▶ _Exercise brief_
Each line of the records containing "computer" is to be copied out and returned.

▶ _Records for processing_
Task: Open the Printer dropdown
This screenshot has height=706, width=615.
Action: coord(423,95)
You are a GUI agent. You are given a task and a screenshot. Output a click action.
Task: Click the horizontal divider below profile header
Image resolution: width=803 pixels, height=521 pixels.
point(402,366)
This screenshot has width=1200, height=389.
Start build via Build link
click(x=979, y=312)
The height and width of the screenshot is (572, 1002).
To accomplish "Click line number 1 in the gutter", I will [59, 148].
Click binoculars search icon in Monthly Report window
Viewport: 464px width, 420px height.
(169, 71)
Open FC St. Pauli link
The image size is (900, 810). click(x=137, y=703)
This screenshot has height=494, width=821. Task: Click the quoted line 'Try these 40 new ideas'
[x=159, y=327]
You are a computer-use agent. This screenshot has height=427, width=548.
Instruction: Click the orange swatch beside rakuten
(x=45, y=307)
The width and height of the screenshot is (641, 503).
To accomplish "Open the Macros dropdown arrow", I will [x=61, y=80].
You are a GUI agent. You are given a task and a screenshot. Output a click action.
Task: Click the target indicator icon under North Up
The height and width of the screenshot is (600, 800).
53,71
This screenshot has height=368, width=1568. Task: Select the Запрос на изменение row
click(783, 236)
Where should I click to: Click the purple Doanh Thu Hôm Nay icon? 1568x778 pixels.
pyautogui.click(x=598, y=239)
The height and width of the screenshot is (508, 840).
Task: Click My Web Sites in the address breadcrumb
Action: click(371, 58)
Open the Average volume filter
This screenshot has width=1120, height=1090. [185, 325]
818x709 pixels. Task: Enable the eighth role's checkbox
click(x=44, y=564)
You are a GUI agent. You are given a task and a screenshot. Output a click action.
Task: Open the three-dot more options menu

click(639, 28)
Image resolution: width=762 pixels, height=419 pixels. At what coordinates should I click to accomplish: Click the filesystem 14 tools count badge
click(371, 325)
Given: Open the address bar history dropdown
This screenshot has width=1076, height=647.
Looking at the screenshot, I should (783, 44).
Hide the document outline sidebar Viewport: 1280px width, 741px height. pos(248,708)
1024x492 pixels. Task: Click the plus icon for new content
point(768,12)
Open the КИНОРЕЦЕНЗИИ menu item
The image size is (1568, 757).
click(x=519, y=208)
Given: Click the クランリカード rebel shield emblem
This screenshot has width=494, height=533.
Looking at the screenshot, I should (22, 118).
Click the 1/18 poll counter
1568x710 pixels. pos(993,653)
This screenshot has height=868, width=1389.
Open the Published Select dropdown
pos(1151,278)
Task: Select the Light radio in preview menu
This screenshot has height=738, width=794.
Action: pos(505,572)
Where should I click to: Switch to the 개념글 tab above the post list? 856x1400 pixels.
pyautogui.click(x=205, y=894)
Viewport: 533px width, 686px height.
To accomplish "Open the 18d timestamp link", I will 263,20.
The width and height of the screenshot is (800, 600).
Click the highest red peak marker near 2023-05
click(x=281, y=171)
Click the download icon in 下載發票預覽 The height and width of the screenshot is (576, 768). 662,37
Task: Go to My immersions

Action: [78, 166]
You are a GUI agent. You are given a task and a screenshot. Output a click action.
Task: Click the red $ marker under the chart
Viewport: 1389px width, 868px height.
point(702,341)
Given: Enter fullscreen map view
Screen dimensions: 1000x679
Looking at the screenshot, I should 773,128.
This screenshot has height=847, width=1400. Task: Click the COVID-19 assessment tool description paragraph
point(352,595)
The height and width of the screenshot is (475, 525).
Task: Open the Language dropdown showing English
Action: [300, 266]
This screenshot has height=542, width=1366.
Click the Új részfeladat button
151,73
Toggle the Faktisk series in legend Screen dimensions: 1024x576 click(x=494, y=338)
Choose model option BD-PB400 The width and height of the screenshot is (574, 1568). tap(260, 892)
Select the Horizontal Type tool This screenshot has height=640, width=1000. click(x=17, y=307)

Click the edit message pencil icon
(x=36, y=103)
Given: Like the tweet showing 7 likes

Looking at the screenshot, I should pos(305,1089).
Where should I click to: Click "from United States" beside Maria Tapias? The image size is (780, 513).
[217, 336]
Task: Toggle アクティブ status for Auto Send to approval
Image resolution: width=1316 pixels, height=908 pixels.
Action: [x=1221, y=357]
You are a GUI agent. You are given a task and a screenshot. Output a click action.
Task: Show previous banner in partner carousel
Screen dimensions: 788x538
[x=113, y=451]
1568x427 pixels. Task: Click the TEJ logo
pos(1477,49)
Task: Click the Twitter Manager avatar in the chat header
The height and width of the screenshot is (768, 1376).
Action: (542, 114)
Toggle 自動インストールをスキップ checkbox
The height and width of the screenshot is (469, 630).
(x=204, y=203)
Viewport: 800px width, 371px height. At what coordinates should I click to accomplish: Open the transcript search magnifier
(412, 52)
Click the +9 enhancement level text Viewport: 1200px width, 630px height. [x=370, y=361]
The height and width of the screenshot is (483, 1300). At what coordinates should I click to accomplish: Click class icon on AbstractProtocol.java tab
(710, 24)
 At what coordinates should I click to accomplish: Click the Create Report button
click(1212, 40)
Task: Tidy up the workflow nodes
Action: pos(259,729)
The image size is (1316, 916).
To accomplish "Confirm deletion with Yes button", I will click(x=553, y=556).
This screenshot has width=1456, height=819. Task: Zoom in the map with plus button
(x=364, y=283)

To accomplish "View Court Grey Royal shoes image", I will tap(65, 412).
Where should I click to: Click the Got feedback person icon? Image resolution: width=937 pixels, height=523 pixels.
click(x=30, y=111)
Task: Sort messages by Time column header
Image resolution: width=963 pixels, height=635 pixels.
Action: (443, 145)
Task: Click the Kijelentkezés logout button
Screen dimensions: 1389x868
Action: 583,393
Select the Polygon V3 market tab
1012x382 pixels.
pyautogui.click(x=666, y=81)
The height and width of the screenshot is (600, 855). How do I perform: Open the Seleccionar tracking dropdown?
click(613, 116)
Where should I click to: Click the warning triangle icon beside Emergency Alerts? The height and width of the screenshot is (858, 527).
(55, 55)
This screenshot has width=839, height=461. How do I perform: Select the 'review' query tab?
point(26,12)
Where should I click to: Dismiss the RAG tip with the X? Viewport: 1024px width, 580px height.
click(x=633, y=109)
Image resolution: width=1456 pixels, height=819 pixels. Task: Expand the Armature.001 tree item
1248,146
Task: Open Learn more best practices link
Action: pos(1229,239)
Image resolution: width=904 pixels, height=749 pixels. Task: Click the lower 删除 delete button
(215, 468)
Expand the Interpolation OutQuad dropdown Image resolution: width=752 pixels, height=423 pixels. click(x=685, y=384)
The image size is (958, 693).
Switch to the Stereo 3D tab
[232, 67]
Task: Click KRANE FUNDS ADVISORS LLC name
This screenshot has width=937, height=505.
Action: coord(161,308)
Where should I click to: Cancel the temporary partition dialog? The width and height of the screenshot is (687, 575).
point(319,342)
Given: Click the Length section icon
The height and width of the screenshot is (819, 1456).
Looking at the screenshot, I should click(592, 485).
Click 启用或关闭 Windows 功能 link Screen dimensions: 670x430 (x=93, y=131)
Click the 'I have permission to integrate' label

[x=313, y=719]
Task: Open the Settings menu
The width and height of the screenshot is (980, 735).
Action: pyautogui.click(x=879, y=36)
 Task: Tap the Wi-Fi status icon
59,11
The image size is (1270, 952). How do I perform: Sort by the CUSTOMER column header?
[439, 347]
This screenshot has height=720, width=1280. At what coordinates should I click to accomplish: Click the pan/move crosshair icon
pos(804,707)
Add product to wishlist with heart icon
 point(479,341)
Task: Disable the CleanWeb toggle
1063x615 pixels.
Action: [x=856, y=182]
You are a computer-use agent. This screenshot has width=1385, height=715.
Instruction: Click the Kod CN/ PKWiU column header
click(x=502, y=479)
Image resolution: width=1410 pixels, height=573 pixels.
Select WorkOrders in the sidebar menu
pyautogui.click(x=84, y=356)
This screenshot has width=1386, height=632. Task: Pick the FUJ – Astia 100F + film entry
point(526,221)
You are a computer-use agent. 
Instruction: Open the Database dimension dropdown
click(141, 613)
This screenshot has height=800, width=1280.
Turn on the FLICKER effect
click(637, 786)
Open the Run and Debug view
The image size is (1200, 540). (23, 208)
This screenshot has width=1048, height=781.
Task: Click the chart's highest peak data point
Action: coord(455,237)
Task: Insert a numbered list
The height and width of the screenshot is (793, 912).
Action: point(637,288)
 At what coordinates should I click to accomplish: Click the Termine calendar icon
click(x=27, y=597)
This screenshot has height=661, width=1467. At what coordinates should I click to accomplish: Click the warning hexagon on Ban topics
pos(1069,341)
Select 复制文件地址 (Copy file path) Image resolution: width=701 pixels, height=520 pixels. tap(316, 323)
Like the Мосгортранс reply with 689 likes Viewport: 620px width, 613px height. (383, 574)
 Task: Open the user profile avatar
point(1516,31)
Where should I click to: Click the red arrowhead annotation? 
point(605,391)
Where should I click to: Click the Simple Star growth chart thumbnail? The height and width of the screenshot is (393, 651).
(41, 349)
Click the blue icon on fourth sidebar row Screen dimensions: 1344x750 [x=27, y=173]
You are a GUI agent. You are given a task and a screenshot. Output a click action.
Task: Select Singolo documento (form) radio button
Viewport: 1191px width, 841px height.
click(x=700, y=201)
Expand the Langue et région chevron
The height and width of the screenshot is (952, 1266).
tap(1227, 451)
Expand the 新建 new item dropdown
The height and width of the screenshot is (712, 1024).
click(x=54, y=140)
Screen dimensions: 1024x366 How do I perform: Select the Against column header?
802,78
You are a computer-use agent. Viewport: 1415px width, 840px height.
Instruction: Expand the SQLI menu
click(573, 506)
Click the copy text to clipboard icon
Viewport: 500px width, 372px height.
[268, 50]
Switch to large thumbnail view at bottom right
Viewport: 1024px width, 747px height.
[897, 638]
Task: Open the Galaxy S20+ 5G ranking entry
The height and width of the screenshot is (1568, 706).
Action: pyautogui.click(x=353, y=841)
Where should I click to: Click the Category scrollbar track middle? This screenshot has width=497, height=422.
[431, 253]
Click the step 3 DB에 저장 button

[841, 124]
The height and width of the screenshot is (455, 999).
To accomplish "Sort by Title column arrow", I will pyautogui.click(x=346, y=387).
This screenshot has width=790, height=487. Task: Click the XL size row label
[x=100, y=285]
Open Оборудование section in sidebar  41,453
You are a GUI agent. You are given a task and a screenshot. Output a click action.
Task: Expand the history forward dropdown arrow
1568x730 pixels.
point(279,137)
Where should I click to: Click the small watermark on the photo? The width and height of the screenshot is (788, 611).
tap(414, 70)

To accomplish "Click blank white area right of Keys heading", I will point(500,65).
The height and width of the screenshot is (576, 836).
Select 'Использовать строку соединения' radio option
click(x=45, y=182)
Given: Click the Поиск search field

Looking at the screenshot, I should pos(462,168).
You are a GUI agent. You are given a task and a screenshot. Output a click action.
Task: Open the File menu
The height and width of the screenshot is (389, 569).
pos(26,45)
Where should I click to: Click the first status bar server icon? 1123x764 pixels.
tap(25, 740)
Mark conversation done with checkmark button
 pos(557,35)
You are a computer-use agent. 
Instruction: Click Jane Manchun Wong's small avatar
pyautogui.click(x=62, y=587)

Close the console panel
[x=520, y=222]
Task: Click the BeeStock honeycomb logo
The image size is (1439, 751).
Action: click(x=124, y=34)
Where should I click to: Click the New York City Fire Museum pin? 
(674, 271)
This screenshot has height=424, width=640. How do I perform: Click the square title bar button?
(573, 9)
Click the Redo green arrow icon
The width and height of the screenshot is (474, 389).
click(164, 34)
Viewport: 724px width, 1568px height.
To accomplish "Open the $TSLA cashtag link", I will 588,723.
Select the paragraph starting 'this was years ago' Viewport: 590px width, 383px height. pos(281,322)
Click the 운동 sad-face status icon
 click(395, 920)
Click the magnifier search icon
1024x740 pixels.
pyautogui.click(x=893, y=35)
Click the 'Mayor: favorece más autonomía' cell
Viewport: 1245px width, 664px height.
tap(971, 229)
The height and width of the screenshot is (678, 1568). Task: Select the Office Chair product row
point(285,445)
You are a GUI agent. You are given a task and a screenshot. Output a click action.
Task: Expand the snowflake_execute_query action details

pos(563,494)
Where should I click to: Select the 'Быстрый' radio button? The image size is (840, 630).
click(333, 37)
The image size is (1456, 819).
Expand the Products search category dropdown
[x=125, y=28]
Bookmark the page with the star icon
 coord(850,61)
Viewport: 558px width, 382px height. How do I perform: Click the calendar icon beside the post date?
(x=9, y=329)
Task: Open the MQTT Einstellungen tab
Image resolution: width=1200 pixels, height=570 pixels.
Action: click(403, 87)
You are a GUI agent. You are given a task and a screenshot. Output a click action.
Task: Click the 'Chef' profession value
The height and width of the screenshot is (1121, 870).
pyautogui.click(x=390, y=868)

▶ _Result for this task_
You are a computer-use agent. This screenshot has height=427, width=548.
You are a computer-use agent. This screenshot has width=1385, height=715.
You are a computer-use agent. 
You are a computer-use agent. Viewport: 1415px width, 840px height.
You are a computer-use agent. 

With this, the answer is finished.